BRUXELLES - L'identikit delle forze di stabilizzazione, le mosse di Hamas, la composizione del Consiglio di Pace. Al di là del prossimo rilascio degli ostaggi israeliani, dei primi segni di quotidianità a Gaza, del rilascio dei prigionieri palestinesi, c'è un cono d'ombra in cui i tanti attori del piano di Donald Trump sono chiamati a muoversi. La fase due, sulla quale il presidente americano ha lasciato un filo di ambiguità, resta quella più delicata. Quella sulla quale, probabilmente, il vertice di Sharm El Sheikh dovrà dare risposte a quesiti finora rimasti irrisolti.
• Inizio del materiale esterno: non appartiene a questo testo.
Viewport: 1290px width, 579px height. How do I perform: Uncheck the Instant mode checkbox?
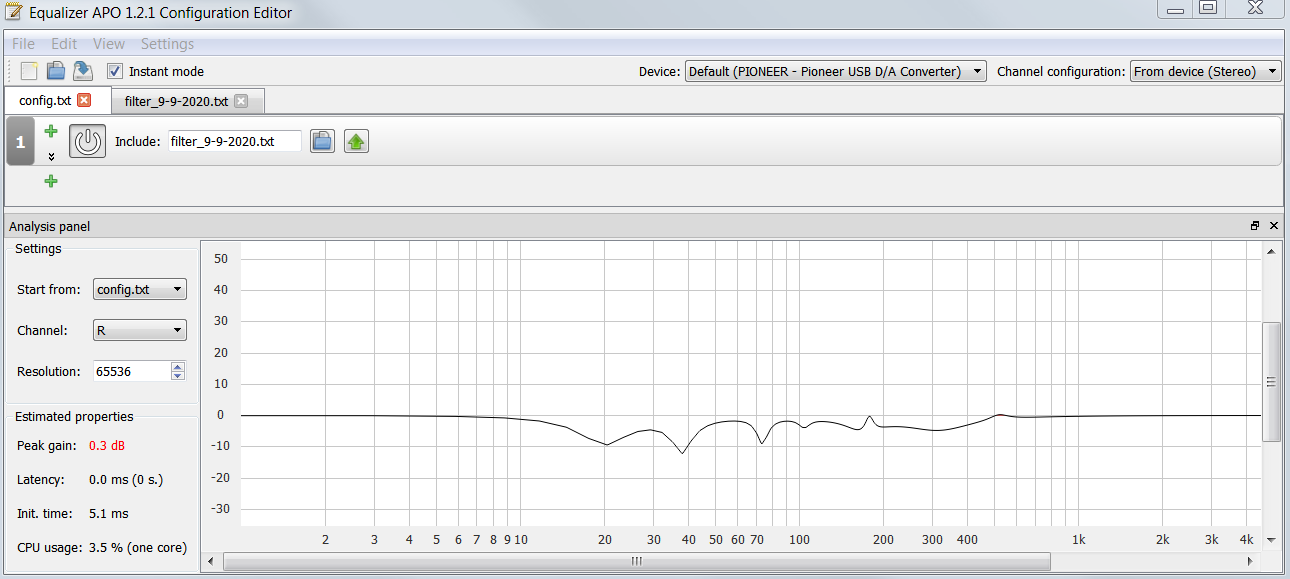[115, 71]
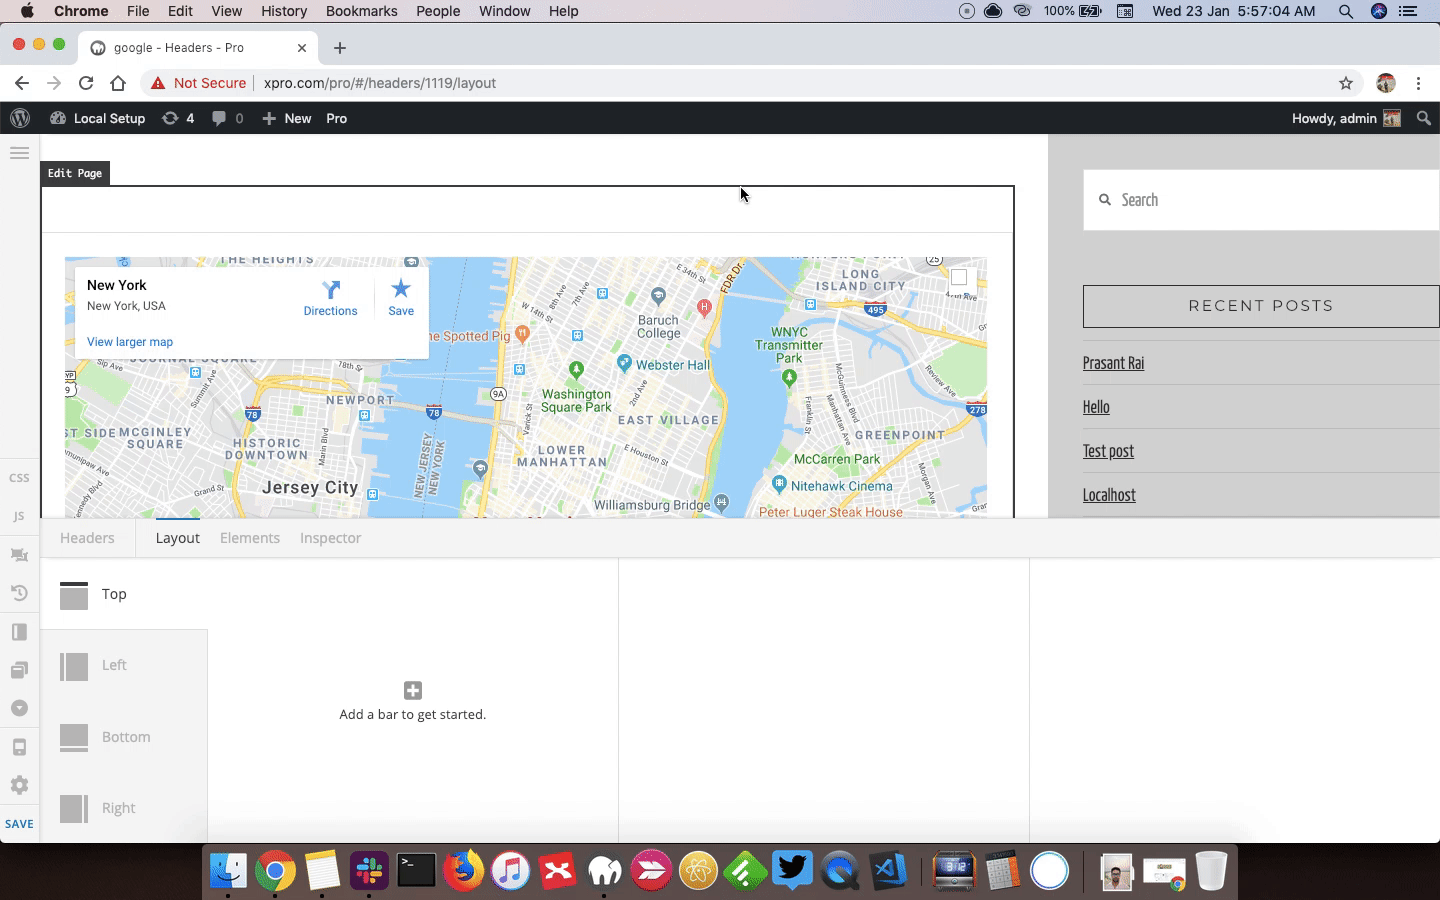Screen dimensions: 1440x900
Task: Open the undo history clock icon
Action: click(x=19, y=593)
LE FORZE DI STABILIZZAZIONE. E' un punto dirimente per il futuro prossimo di Gaza e per permettere che con il ritiro delle truppe israeliane non riemerga il caos. Finora c'è una sigla, Isf (International Stabilisation Forces) e poco altro. Chi ne farà parte? A chi faranno capo? Quale sarà il suo mandato? Gli Stati Uniti hanno escluso l'invio di un solo loro soldato nella Striscia. Sulla loro presenza in Israele invece i feedback sono contrastanti. L'idea che si è fatta avanti è che l'Isf possa essere composto da militari dei Paesi arabi e musulmani (dal Qatar alla Turchia), abbia una sede di coordinamento in Israele e sia dispiegato su modello delle forze di peacekeeping dell'Onu.
L'Egitto sta lavorando alla messa a punto della formazione e del coordinamento di 5mila palestinesi da schierare a Gaza e si è detto disponibile ad inviare suoi militari "in un perimetro specifico" a patto che ci sia il mandato dell'Onu. I tempi sono stretti e le ombre restano. "Ci sono così tanti modi in cui il piano potrebbe fallire, perché ovviamente Hamas continuerà a essere presente a Gaza", ha ammesso un diplomatico occidentale al Financial Times, osservando: "Nessuna delle parti ha ancora deciso cosa vuole: una missione di pace delle Nazioni Unite con tutti i crismi o qualcosa di molto più modesto?".
LA PRESENZA DI HAMAS. Le incertezze che avvolgono il dispiegamento dell'Isf s'intrecciano con i dubbi sul futuro dei miliziani nella Striscia. I report da Gaza raccontano che Hamas abbia già mobilitato migliaia di combattenti per ristabilire l'ordine e riprendere il controllo delle strade. "Accettiamo che le nostre armi non siano utilizzate ma la loro consegna è fuori questione", ha sottolineato una fonte di Hamas. C'è un dato a complicare ulteriormente la situazione: le divisioni interne all'organizzazione, non solo tra chi è nella Striscia e chi opera all'estero ma anche tra clan rivali che si sono formati tra le macerie di Gaza. Il rischio caos è tangibile e il governo Netanyahu potrebbe gettare benzina sul fuoco. Il ministro della Difesa, Israel Katz, ha annunciato che dopo la liberazione degli ostaggi Israele ha intenzione di "distruggere tutti i tunnel terroristici".
IL BOARD DI GAZA. Sullo sfondo resta l'interrogativo che, sin dal primo momento, ha accompagnato il piano di Trump. Il punto nove del piano spiega che il governo della Striscia sarà affidato a un "comitato palestinese tecnocratico e apolitico", sotto la supervisione di un organo internazionale di transizione presieduto da Trump. Ma all'interno di questa cornice si naviga tra i dubbi. Ancora incerto è il peso concreto che avrà Tony Blair, indicato da Trump come vicepresidente del Consiglio di pace per Gaza. Altrettanto fumoso è il ruolo che potrà avere l'Autorità Nazionale palestinese. Ad Amman il vicepresidente dell'Anp Hussein al-Sheikh ha incontrato proprio l'ex premier britannico. E' stato un colloquio "esplorativo", ha spiegato una fonte palestinese parlando di un periodo di transizione che di prevede di un anno. E sottolineando come sia ancora presto per parlare di un ruolo politico dell'Anp a Gaza che comunque si dichiara pronta a collaborare per il futuro di Gaza.